Member of West Bengal Legislative Assembly
- In office 6 May 2021 – 4 May 2026
- Preceded by: Sunil Singh
- Constituency: Noapara
- In office 2011–2016
- Preceded by: Kushadhwaj Ghosh
- Succeeded by: Madhusudan Ghose
- Constituency: Noapara
- In office 2001–2006
- Preceded by: Madan Mohan Nath
- Succeeded by: Kushadhwaj Ghosh
- Constituency: Noapara

Personal details
- Born: December 15, 1952 (age 73)
- Party: Trinamool Congress
- Spouse: Bikash Basu
- Education: M.A. (Humanities and Education)

= Manju Basu =

Indian politician

Manju Basu is a Trinamool Congress politician and was a Member of Legislative Assembly from Noapara.

A graduate in humanities and education, she was a school teacher by profession.
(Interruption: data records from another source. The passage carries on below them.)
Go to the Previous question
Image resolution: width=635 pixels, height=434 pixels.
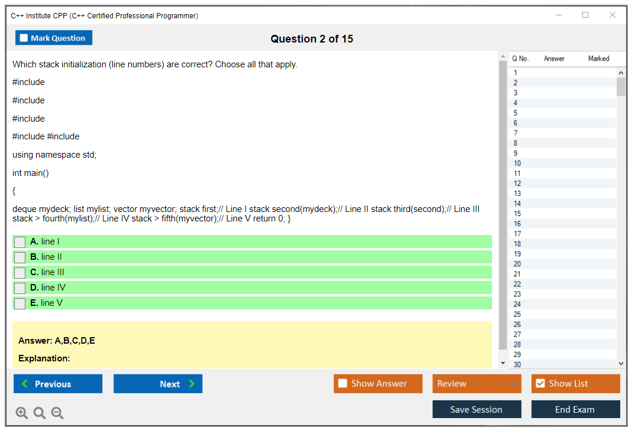[58, 384]
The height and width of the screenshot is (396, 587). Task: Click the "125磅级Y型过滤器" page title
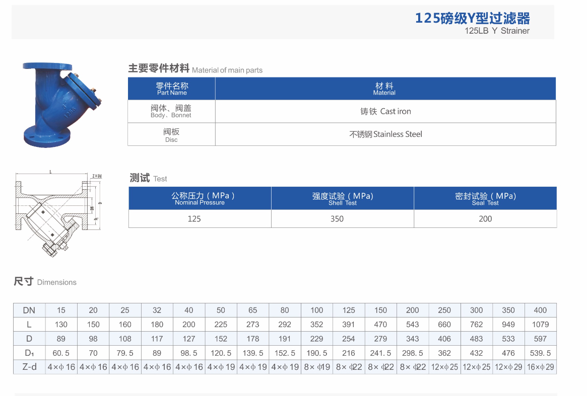coord(472,19)
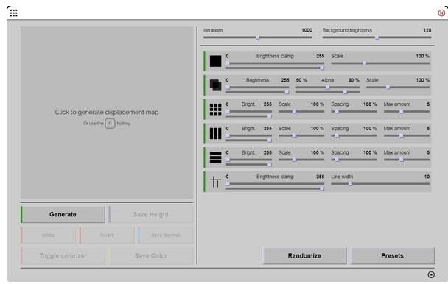The image size is (448, 284).
Task: Click the Iterations slider handle
Action: click(257, 38)
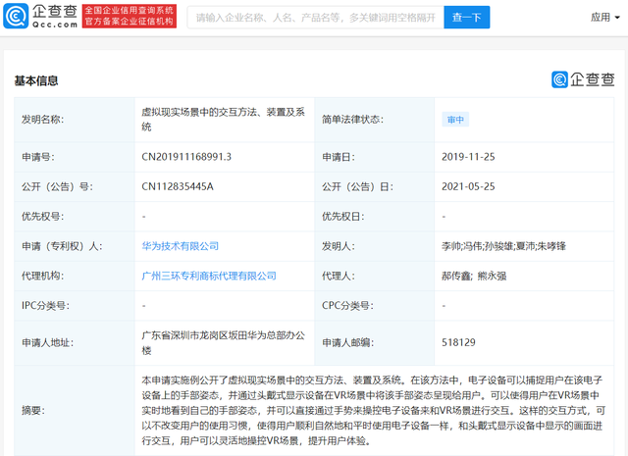
Task: Focus the company name search input field
Action: 312,18
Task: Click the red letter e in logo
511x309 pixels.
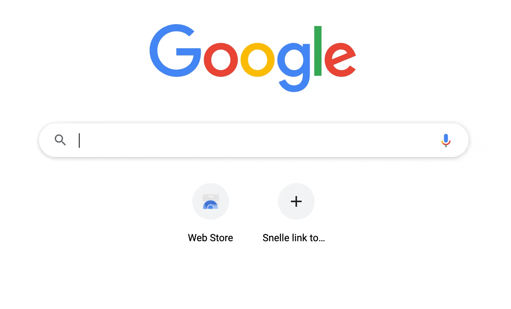Action: [340, 60]
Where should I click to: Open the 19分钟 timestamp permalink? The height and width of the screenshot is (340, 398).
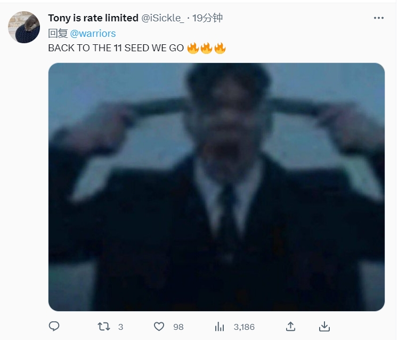207,18
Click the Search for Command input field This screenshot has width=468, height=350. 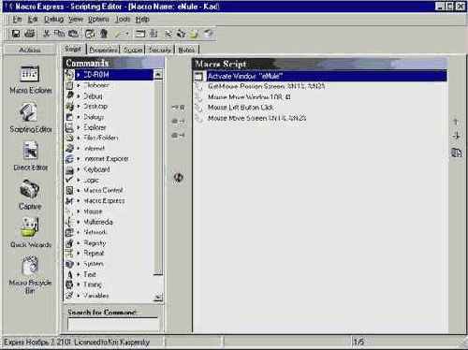113,325
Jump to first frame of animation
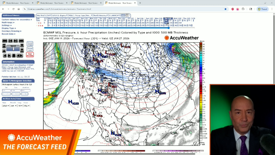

She entered active politics in 2000 after her husband, Bikash Basu, also a school teacher and a Trinamool Congress activist, was killed in the run up to the election the following year.

She was nominated a Trinamool Congress candidate from Noapara in 2001 and she won the election. However, she lost in 2006 but won again in 2011. In the 2016 General Election she lost the seat again. The Congress candidate Madhusudan Ghosh won the seat.
Again, in 2021 West Bengal Legislative Assembly Election she defeated her nearest rival Sunil Singh of BJP.